Якоб Михаэль Рейнгольд Ленц, драматург 18-го века, принадлежал, как и молодые Гёте и Шиллер, к новому, революционному литературному движению, носившему название “Буря и натиск”. Его участники, именовавшие себя революционерами, изначально испытали на себе гнёт заскорузлого феодального общества, каким оно было до Французской революции, и искали спасение в личном, эмоционально обусловленном радикализме. Вертер (“Страдания молодого Вертера” Гёте. – Пер.) возводит в абсолют чувствительность и ставит её над условностями, навязанными обществом; в пьесах Шиллера “Коварство и любовь” и “Разбойники” с громадной силой выражена мысль о превосходстве чувств личности; их удовлетворение считается, в конечном счёте, даже важнее самой жизни.
В 1835 г. Георг Бюхнер опубликовал новеллу под названием “Ленц”, темой её стала трагическая, приведшая к безумию жизнь этого “штюрмера”.
Наш “Ленц” 1973 года –это студент, политически активный, но уже лишённый отпечатка эйфории прежних лет. Его “Я” противостоит одолевающим со всех сторон требованиям быть политически активным. Его страдания вызваны не только неудачами в политике, но и не задавшейся личной жизнью, одиночеством и душевной пустотой. Состояние глубокого разочарования и мятежный внутренний голос незаметно заглушают в нём лозунги и реплики политической сцены: однажды утром, проснувшись с тяжелой головой после попойки, он угрюмо рассматривал висевший над его кроватью, как было в то время принято, плакат с изображением Карла Маркса. “Он смотрел Марксу в глаза: „Что снилось тебе, старый умник, ночью, я имею в виду? Был ты, собственно говоря, счастлив?“”

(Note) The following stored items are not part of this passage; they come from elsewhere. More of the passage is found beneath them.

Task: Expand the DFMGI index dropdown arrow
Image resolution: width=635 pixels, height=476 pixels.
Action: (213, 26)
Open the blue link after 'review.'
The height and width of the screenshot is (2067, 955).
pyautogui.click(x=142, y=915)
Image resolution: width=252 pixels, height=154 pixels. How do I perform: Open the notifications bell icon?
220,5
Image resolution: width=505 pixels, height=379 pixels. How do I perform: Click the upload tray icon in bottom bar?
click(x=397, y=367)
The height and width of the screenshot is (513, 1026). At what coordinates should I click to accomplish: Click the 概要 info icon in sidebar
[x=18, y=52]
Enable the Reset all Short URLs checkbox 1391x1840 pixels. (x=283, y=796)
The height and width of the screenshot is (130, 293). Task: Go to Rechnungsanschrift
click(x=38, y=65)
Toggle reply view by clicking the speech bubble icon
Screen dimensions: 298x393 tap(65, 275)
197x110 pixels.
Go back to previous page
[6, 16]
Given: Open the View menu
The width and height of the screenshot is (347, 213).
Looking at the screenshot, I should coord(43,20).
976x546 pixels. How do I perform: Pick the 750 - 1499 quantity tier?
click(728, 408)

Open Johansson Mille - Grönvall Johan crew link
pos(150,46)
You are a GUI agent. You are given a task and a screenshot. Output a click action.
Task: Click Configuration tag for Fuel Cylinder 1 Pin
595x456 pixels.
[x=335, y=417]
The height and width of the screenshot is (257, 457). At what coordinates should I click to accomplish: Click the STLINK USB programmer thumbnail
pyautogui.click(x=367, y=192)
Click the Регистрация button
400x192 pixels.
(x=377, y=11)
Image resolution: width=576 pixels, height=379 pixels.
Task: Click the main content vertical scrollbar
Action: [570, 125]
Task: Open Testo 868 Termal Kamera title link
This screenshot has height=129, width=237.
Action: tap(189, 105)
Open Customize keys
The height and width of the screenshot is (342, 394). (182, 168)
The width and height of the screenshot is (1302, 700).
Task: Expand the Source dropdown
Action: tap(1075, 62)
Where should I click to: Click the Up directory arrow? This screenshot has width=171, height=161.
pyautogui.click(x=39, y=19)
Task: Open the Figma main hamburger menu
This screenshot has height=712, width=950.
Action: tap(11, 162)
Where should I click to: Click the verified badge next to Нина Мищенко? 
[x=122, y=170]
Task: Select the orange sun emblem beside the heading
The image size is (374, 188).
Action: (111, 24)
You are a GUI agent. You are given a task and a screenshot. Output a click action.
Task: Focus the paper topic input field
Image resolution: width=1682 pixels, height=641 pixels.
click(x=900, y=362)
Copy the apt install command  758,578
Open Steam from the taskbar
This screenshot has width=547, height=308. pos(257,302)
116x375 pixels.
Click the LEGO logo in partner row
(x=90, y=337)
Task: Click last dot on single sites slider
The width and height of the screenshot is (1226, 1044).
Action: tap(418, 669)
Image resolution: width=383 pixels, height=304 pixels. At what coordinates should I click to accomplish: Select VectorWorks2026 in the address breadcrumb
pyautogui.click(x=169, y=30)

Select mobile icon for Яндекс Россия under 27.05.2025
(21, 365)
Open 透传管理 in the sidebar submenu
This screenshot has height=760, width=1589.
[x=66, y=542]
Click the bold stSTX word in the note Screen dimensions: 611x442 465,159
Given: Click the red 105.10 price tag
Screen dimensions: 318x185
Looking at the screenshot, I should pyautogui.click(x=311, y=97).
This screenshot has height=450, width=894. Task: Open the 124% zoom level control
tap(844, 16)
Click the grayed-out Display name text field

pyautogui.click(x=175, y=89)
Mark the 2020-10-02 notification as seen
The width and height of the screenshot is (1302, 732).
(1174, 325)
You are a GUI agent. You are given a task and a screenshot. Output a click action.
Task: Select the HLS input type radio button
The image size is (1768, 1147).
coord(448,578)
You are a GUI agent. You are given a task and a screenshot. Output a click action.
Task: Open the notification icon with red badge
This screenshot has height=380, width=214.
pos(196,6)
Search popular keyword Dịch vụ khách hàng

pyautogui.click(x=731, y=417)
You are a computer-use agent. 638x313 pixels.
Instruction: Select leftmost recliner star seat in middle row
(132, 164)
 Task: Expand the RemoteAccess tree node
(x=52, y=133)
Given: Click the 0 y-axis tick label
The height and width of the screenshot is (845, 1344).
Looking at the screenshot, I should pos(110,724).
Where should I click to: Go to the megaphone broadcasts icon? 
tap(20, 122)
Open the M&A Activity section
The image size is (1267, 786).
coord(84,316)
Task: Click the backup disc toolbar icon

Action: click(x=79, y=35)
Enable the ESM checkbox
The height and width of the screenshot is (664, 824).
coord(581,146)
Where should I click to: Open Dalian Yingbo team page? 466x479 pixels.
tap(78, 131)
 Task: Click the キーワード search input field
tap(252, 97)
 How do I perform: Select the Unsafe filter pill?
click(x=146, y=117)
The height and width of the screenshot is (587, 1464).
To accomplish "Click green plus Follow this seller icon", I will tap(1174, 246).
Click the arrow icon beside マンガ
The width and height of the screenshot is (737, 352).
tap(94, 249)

Среди студентов ещё были в ходу сомнительные утверждения, что всё политично, но для Ленца это уже был пустой звук. Он ищет подлинного опыта, чего-то нового — в женщинах, в настоящих рабочих; и когда всё это не помогает и ему не удаётся заполнить свою внутреннюю пустоту, он едет в Италию. Как Гёте когда-то, Ленц, которому надоели сковывающие личность общественные отношения того времени, отправился в страну, где, как известно, “цветут лимоны” и где к тому времени “левые” достигли успеха в создании относительно нового, современного еврокоммунизма на коммунальном и национальном уровне. Там было много мэров-коммунистов и сильная компартия (особенно в Тоскане, куда даже сегодня, между прочим, тянет таких преуспевающих экс-радикалов, как Йошка Фишер или Отто Шили, — “Тосканскую фракцию”. /Так не без юмора называют в прессе небольшую группу немецких политиков и левых интеллектуалов, предпочитающих отдыхать на своих дачах в Тоскане. – Пер./).
Однако и в Италии приобретённый опыт в конце концов разочаровывает так же, как там, в Германии, с той только разницей, что здесь социалистический образ мыслей проник вплоть до верхнего слоя общества и быть “левым” стало даже своеобразным шиком. Псевдорадикальные манеры богемы и элиты отталкивают Ленца. Экзистенциальный “раскол”, отделивший его от общества, определяет даже его отношение к друзьям: “Они всегда воспринимали только часть моего “Я”, потому что они только часть самих себя воспринимали. Я просто не верил, что мог бы благодаря им лучше познать себя, потому что не находил в них тех чувств и тех ощущений, которые не давали мне покоя”.